Many commenters referenced how drastically the world has changed since
2000. Globalization has lost credibility and is defended only by the
defenders of the status quo. Nobody today defends the idea that the “rising
tide” of the market will lift all boats. The anxiety of those left out has
fostered the rise of the likes of Trump, Orban, Bolsonaro, etc. In 2017,
the 500 richest people on the planet became, collectively, $1 trillion
richer than in the year before. In four years, they will have increased
their wealth, with an amount equivalent to the budget of the United States.
This is clearly unsustainable.
Our world comes from a string of events, all based on greed, a main engine
of history. First, the fall of Berlin Wall was seen as the end of history,
as capitalism would now unify the world. The Washington Consensus offered a
manifesto and a blueprint: everything that did not create profits was a
waste. Ideologies were abandoned for pragmatism, which was itself an
ideology. Conservative heads of state like US president Ronald Reagan and
UK prime minister Margaret Thatcher had been working against
multilateralism, social justice, and solidarity since the early 80s; the
leaders of social democratic parties, like UK Labour’s Tony Blair,
furthered that legacy. Blair’s Third Way replaced social democracy’s
ambitions with resignation: as nobody can stop globalization, let us work
to give it a human face.
Then came the financial crisis of 2008, which ushered in twenty years of
fear after twenty years of greed. Before that crisis, only France had a
right wing, xenophobic, and nationalist party. Such parties blossomed
across the US and Europe, with the exception of Portugal. The aftermath of
war in Iraq, Syria, and Libya has created a migration crisis, and in the
immigrants fleeing the destruction of their countries, xenophobic forces
found their scapegoat.
During all this time, the WSF followed a clearly insufficient formula. Let
us meet, let us discuss, let us share, in self-referential meetings, with
no relation with the political process, and without any practice of
communication. Its participants were, by large majority, taking part in
those political debates. But when in the WSF, they had to abstain from any
political activity. It was very much like a church event: one met with
like-minded people, shared experiences and hopes, to act on upon returning
to their normal life. But in their normal life, they found plenty of actors
engaged in action. And as the reactions to greed and fear, then social
injustice, then climate change, were creating new meeting points, the WSF
become an antiquated, outdated formula, which required money to
participate, because it required your physical presence, in meetings for
discussion, and no place for action. Try to bring Greta Thunberg to this
dimension.
I am convinced that unless we take radical steps toward updating the WSF,
with space or mechanisms for interacting with the outside world, and some
space or mechanism for some level of political action, the WSF will
continue to dwindle and eventually die.
The Talmudists of the WSF will say no, that to do so means possible
divisions in the WSF, reducing its plurality and unity.

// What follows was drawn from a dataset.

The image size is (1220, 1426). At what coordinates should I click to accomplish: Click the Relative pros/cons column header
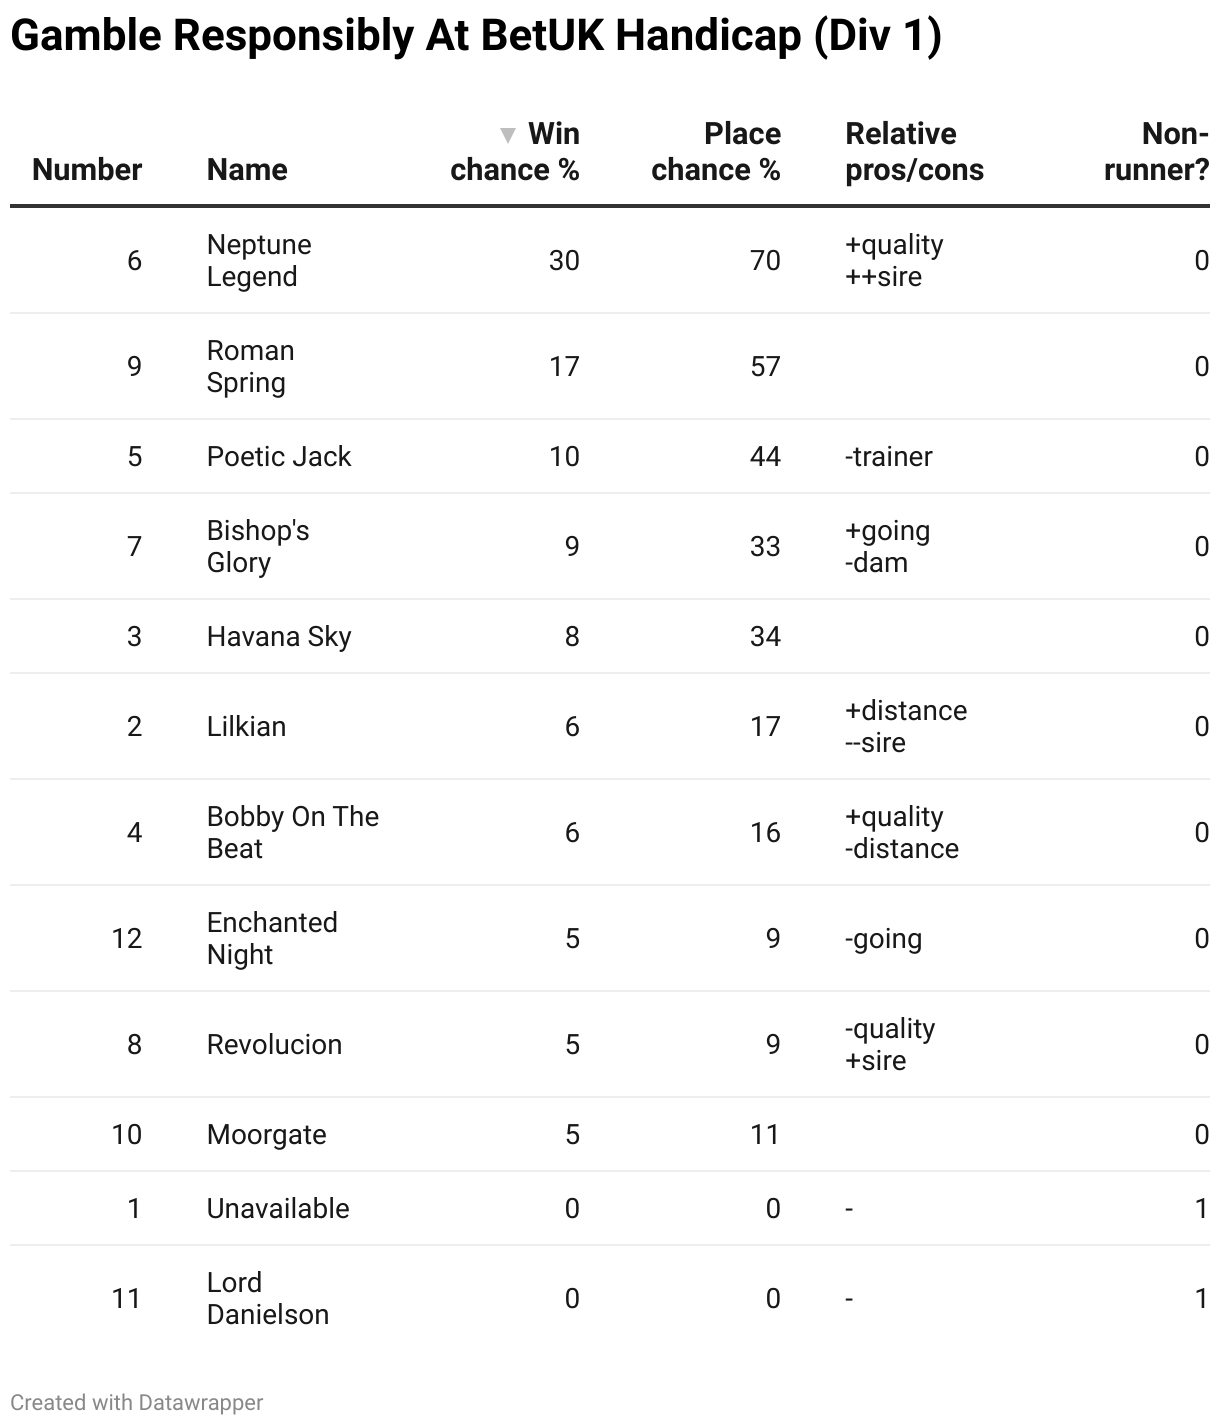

But the present
trend is ominous. A new formula can be found, and I think the contributions
to this debate are a clear proof that there is enough knowledge, vision,
and experience to be able to do so.
We will know, in this fractured and splintered world, quite soon what is
the future of the WSF. In a world without values, its new identity could be
to bring back a debate on the values, which have kept wars and conflicts
away. Peace, social justice, solidarity, transparency, participation, etc.
The values that neoliberal globalization has eliminated, which are found in
the constitutions of so many countries, would be today a powerful bridge.
The WSF, as a holistic organization, could engage in a such debate, with
all those that reject the results of this self-destructing capitalism, with
its set of values coming from greed and fear.